Entah apa yang harus dilakukan oleh Kania saat ini, ia tahu Siti yang ada dalam dirinya pasti bisa salat dan menjadi imam untuknya dan ibunya. Namun, Kania merasa malu untuk menghadap Tuhannya karena selama ini ia sangat jauh dari-Nya.

"Aduh ..., aduh ..., aduh ....” Kania tiba-tiba meraung kesakitan sembari memegang perutnya.

'Yes, sepertinya langit sedang berpihak kepadaku,' ucap Kania di dalam hati.

"Ada apa, Nak?"

Bundo terlihat panik melihat putri semata wayangnya lagi-lagi merasakan kesakitan.

"Sepertinya Siti datang bulan, Bundo," ucap Kania dengan nada suara terbata-bata.

"Ya sudah, kamu ke kamar saja istirahat, Bundo mau salat dulu," ucap Bundo.

'Aneh sekali, kenapa Bundo langsung salat dan tidak peduli dengan anaknya yang tengah meraung kesakitan?' tanya Kania heran dengan sikap Bundo yang mulai berbeda kepadanya.

Kania kemudian duduk di lantai dengan beralaskan tikar anyaman yang sepertinya di buat dan kerjakan sendiri. Kania menyandarkan punggungnya ke dinding. Ia menatap bundo yang tengah salat dengan sangat khusuk menghadap Tuhan semesta alam.

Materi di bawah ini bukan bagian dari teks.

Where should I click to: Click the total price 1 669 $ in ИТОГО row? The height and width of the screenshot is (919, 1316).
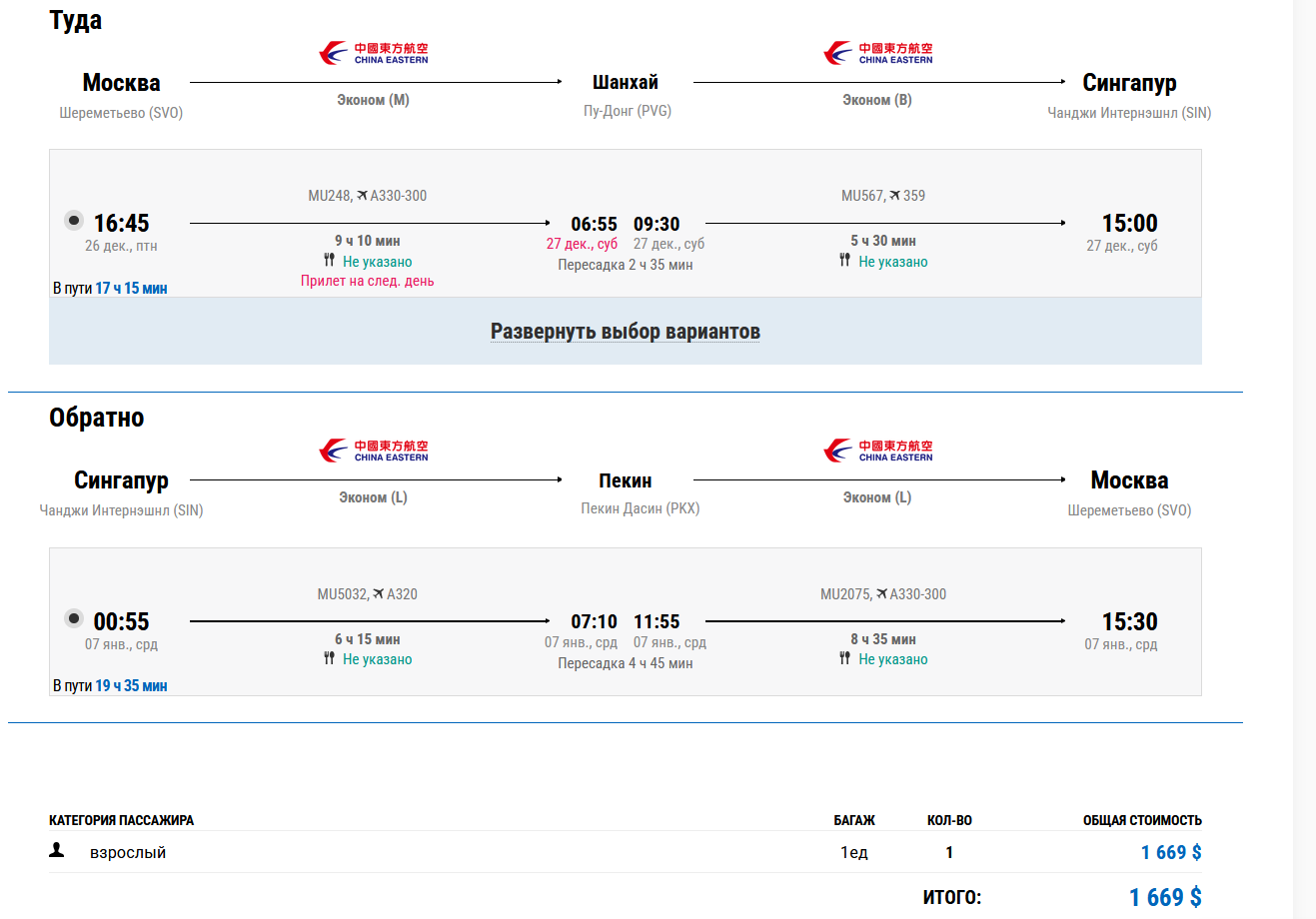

Perlahan air mata Kania mengalir membasahi pipinya, Kania merasa malu kepada dirinya sendiri karena ia bukanlah hamba yang bertakwa.

"Siti ..., Bundo ..., keluar kalian!"

Suara lantang dan hardikan terdengar dari segerombolan orang, mereka tengah ribut di depan rumah bundo. Namun, itu tidak menghalangi kekhusukan bundo dalam salatnya.

Sementara Kania mulai panik, ia tidak tahu harus melakukan apa.

'Siti, jangan panik, kamu belajarlah dari Bundo, ia tetap salat dan menghadap sang penciptanya tanpa mempedulikan berbagai ancaman dari luar,' batin Kania yang mendapatkan kebaikan hati Siti.

Ya, jikalah Kania yang asli, ia pasti akan segera keluar rumah untuk melabrak orang yang ribut di depan rumahnya. Tapi, saat ini dirinya bukanlah Kania seutuhnya, ia adalah Siti Nurbaya di masa lalu, gadis yang terlahir dari suku Minangkabau yang terkenal dengan adat dan agama yang sangat kental. Gadis lemah lembut yang sangat paham sekali dengan sopan santun dan tata krama.

'Apa aku harus melihat dari balik tirai jendela, siapakah sebenarnya yang tengah mengacau di depan rumah?' Itulah ide yang terfikir di benak Kania.

Kania kemudian berjalan pelan dan tanpa suara menuju jendela yang ditutupi oleh tirai berwarna putih yang terlihat sudah lusuh itu. Kania tidak ingin membuat bundo terganggu dalam salatnya jika ia ribut, jadi ia berjalan dengan mengendap-endap.

"Datuak Maringgih, ngapain tua bangka itu ke sini?" celoteh Kania.

G E R A M !"

Kania kesal, ia sangat ingin sekali keluar dan melabrak si tua bangka itu. Kania juga berniat untuk mengambil tongkat si tua bangka agar ia tidak lagi bisa berjalan. Namun, sepertinya si tua bangka memiliki banyak pengawal yang menjaganya.

'Ih, si tua bangka kok mirip banget sama Om Galih, bisanya main keroyokan!' ujar Kania sembari mengepalkan tinjunya karena terlalu emosi.

Kini Kania menggepalkan kedua tangannya dan melayang-layangkan tinju itu menghadap ke arah Datuak Maringgih. Ia berharap kemampuannya belajar bela diri semasa SMA bisa ia gunakan disini.

"Siti, apa yang kamu lakukan? Kenapa kamu seperti akan melakukan gerakan silat? Kamu belajar silat dari mana?" teriak bundo yang baru saja selesai berdoa.